L’année 2011 se termine et avec elle un mois de décembre placé sous le signe des  manifestations politiques. Rappelons les faits: suite aux élections du 04 décembre 2012 qui ont entraîné une baisse de Russie Unie et une forte hausse des partis nationalistes ou de gauche, des fraudes électorales ont été dénoncées. Ces fraudes auraient permis au parti au pouvoir et disposant de la ressource administrative, de gonfler son score et de fausser les résultats.

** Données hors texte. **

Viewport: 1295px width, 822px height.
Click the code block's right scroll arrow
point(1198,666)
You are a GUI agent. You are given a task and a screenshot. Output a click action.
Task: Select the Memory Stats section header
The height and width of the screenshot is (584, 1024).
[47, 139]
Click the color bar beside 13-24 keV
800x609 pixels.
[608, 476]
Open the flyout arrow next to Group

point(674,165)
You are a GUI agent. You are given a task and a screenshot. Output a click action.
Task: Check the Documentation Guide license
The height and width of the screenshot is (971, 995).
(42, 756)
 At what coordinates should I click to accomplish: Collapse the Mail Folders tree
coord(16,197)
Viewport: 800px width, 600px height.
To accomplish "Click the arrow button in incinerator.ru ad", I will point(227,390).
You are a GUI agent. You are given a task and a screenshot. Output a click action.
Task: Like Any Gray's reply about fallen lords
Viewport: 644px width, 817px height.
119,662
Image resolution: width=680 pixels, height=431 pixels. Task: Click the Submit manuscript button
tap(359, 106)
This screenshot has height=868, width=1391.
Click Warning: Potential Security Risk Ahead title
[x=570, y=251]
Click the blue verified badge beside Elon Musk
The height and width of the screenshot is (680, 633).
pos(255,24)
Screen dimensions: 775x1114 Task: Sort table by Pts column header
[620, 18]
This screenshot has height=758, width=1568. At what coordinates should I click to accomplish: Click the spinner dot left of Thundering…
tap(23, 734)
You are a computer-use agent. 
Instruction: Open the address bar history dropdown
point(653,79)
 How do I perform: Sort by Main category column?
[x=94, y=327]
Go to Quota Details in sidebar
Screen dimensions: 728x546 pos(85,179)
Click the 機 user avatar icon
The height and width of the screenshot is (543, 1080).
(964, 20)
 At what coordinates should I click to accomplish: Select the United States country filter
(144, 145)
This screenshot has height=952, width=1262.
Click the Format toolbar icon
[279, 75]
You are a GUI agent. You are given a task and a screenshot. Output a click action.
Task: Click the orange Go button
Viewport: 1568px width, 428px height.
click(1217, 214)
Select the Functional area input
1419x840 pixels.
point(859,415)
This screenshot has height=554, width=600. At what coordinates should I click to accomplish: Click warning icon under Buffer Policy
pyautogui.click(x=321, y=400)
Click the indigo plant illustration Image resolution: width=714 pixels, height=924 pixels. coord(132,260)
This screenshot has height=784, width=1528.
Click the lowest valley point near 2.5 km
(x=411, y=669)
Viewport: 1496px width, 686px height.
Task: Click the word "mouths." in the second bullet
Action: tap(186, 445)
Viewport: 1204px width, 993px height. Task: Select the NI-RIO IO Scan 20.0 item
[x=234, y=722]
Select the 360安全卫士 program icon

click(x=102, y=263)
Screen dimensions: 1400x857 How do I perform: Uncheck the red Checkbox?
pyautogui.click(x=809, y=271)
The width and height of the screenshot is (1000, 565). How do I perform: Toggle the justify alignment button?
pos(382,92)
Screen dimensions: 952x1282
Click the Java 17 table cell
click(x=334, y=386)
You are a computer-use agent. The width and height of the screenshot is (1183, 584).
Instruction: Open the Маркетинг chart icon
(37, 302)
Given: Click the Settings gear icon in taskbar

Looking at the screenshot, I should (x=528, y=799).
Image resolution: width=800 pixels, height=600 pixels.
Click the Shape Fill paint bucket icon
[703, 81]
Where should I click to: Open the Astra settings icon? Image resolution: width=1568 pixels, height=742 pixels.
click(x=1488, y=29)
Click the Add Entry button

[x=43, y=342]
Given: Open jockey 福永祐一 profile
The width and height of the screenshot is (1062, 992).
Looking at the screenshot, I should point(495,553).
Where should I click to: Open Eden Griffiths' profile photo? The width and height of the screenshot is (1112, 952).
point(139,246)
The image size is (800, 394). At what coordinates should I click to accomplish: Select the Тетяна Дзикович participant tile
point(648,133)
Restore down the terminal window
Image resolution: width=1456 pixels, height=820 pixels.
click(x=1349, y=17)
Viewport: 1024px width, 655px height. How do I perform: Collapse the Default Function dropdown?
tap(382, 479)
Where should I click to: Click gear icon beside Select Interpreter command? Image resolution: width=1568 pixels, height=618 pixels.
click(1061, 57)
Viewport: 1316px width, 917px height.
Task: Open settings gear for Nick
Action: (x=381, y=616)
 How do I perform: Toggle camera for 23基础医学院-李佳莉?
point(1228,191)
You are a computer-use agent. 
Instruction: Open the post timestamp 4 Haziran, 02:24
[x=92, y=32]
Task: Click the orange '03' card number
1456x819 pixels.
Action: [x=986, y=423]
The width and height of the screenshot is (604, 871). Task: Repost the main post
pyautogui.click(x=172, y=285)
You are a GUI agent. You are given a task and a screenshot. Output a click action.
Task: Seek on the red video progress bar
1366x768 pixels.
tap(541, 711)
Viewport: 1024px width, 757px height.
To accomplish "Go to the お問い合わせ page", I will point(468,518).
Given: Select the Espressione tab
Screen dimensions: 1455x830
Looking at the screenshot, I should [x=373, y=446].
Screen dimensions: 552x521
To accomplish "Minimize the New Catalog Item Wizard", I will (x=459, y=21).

Pourtant, près de deux semaines après les élections, alors que des enquêtes sont en cours suite aux plaintes déposées, le nombre de fraudes recensées dans le pays y compris Moscou ne semble pas avoir faussé notablement le scrutin, dont les résultats sont conformes aux nombreux sondages et estimations d’avant et d’après vote.

Revenons aux manifestations: Le 10 décembre 2011, un grand meeting unitaire  d’opposition avait lieu à Moscou, rassemblant 30 à 40.000 personnes. J’ai déjà décrit la relative incohérence politique de cette manifestation qui rassemblait côte à côte des membres de la jeunesse dorée Moscovite, des nationalistes radicaux, des antifascistes, ainsi que des libéraux et des communistes. Souhaiter le départ à la retraite de Vladimir Poutine n’est pas un programme politique, et quand à la tenue de nouvelles élections, on se demande en quoi elle concerne des dizaines de sous-groupuscules politiques non candidats à la représentation  nationale.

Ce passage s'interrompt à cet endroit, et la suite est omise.